» Activity:
The copy you produce must hold every record exactly, and none of the images.

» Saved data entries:
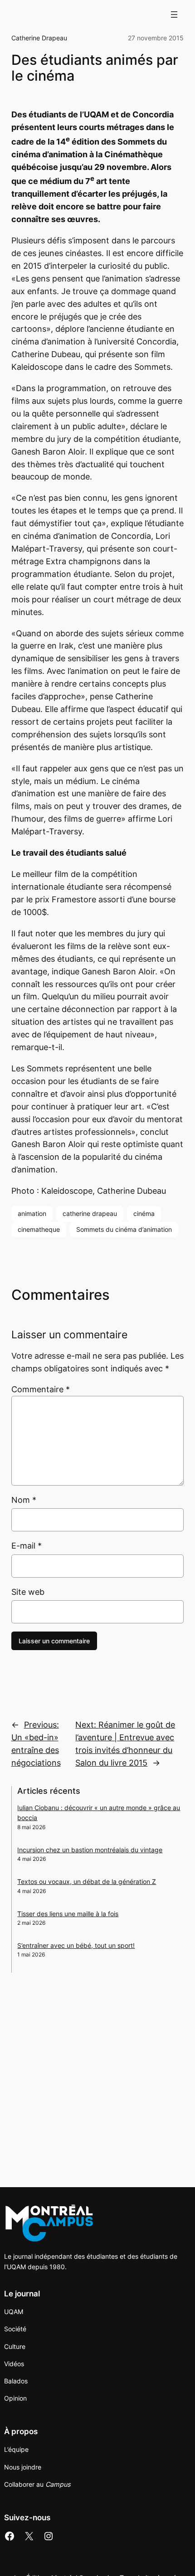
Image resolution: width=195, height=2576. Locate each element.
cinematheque (39, 1229)
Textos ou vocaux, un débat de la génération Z (86, 1881)
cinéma (144, 1213)
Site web (27, 1592)
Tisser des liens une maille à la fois (67, 1913)
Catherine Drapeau (39, 38)
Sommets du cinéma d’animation (124, 1229)
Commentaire (40, 1389)
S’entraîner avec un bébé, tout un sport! (76, 1945)
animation (32, 1213)
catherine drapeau (90, 1213)
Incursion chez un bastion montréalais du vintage (89, 1850)
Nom (23, 1500)
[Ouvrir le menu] (174, 14)
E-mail (26, 1545)
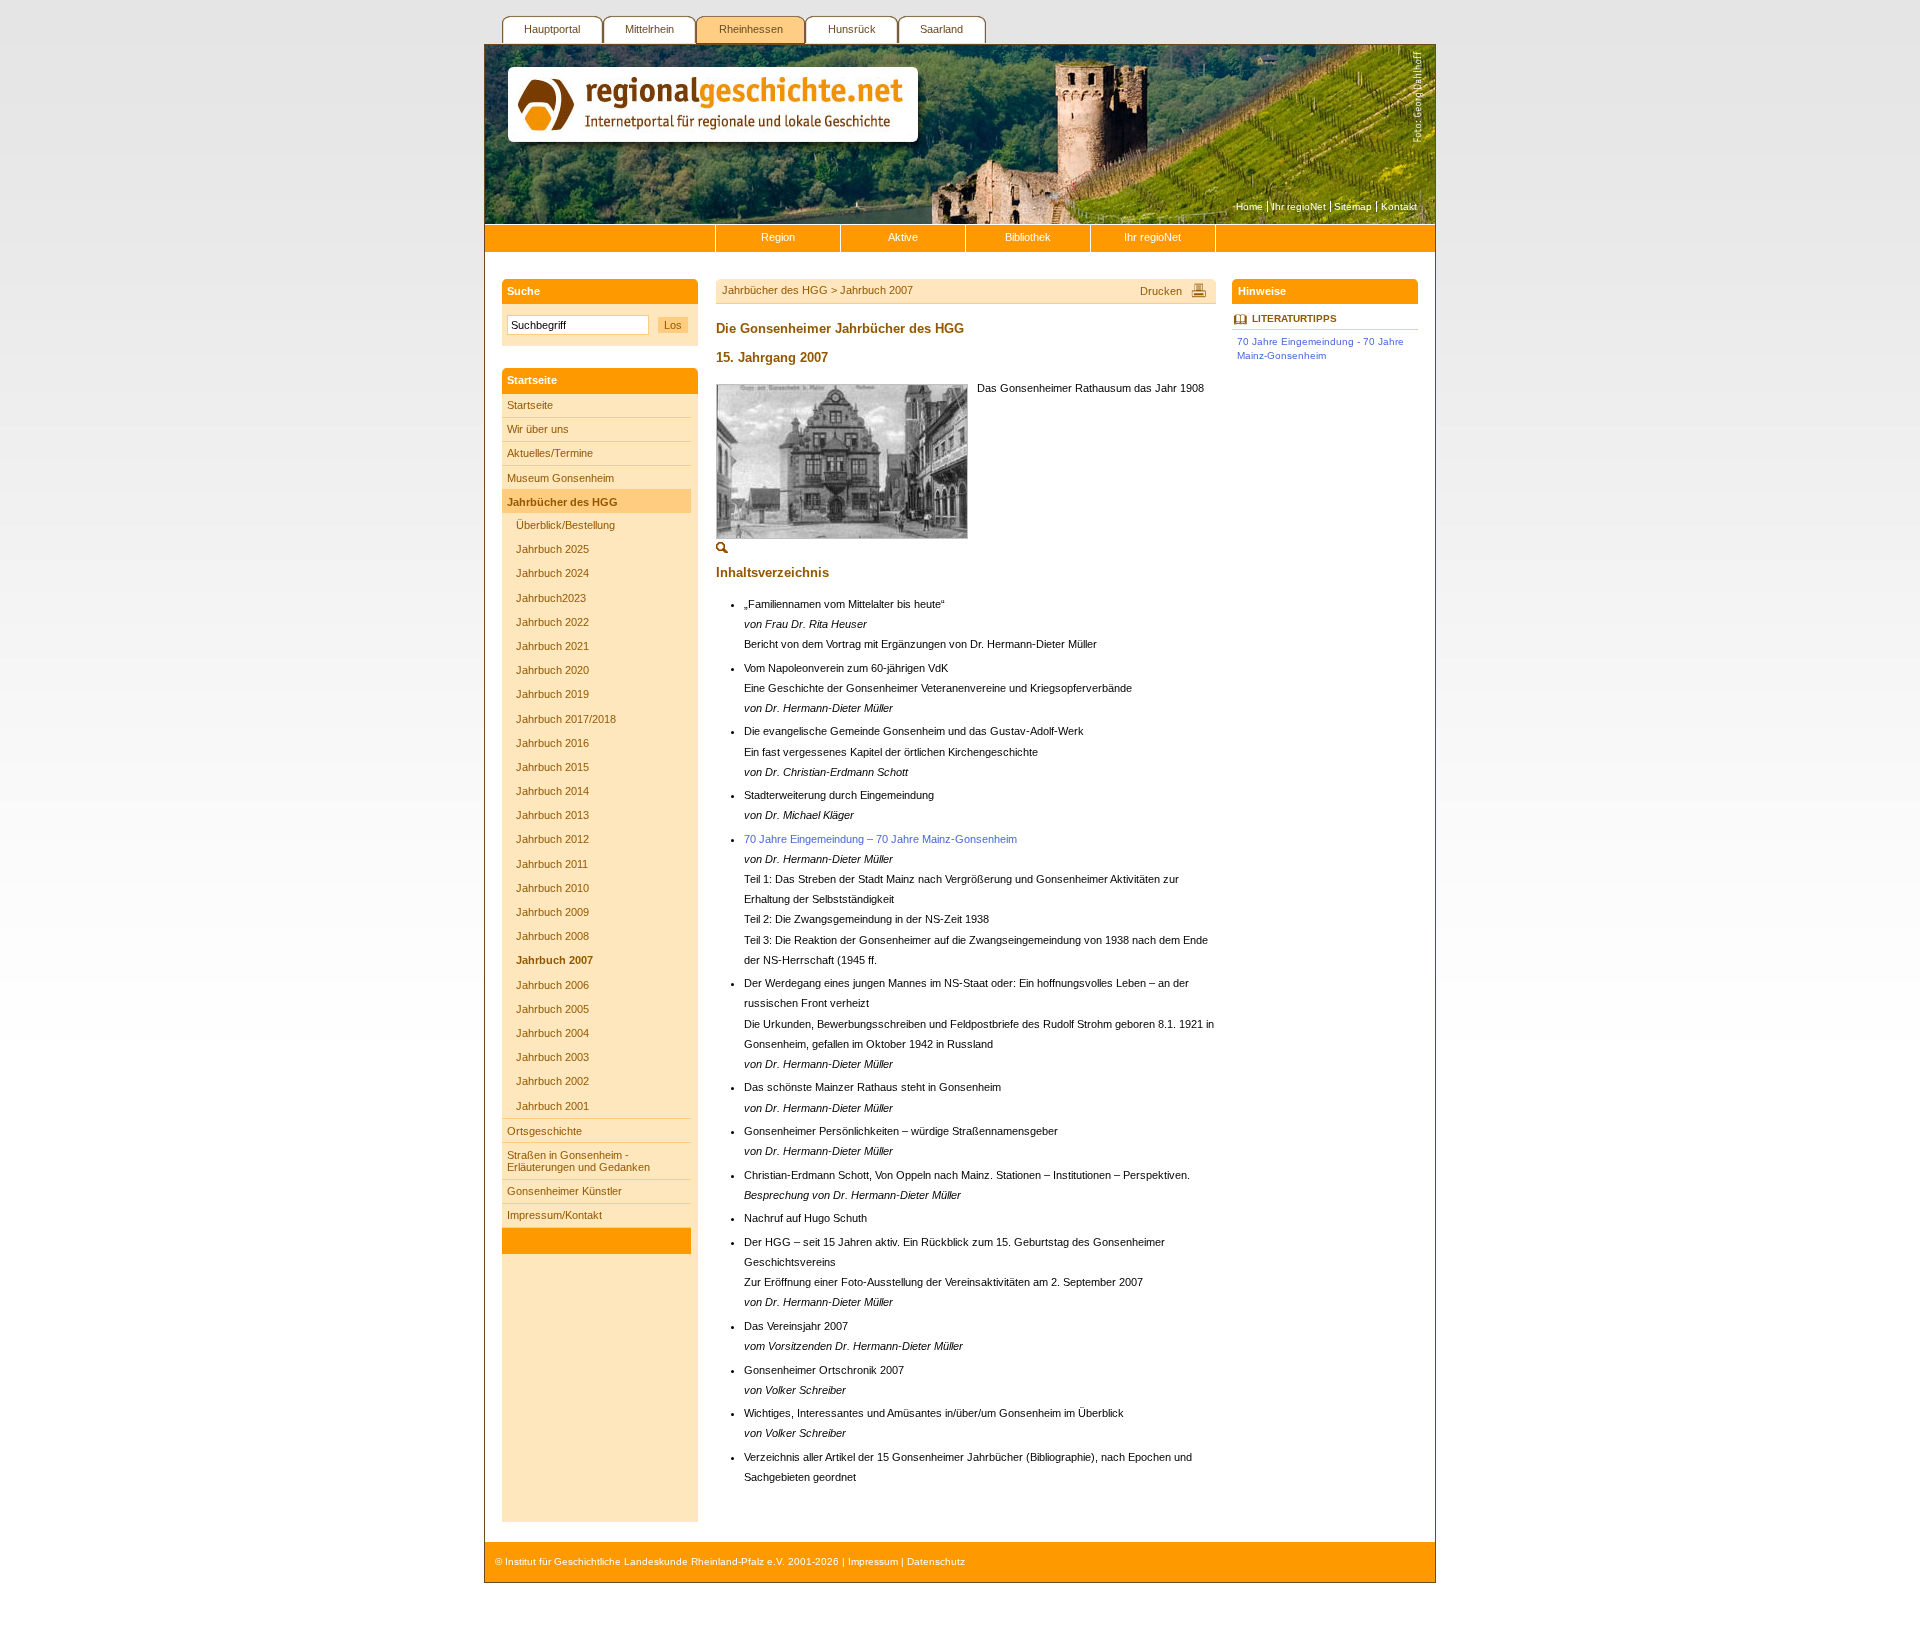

» Response for this exercise:
Image resolution: width=195, height=2576. Locate each element.
cinematheque (39, 1229)
Textos ou vocaux, un débat de la génération Z (86, 1881)
cinéma (144, 1213)
Site web (27, 1592)
Tisser des liens une maille à la fois (67, 1913)
Catherine Drapeau (39, 38)
Sommets du cinéma d’animation (124, 1229)
Commentaire (40, 1389)
S’entraîner avec un bébé, tout un sport! (76, 1945)
animation (32, 1213)
catherine drapeau (90, 1213)
Incursion chez un bastion montréalais du vintage (89, 1850)
Nom (23, 1500)
[Ouvrir le menu] (174, 14)
E-mail (26, 1545)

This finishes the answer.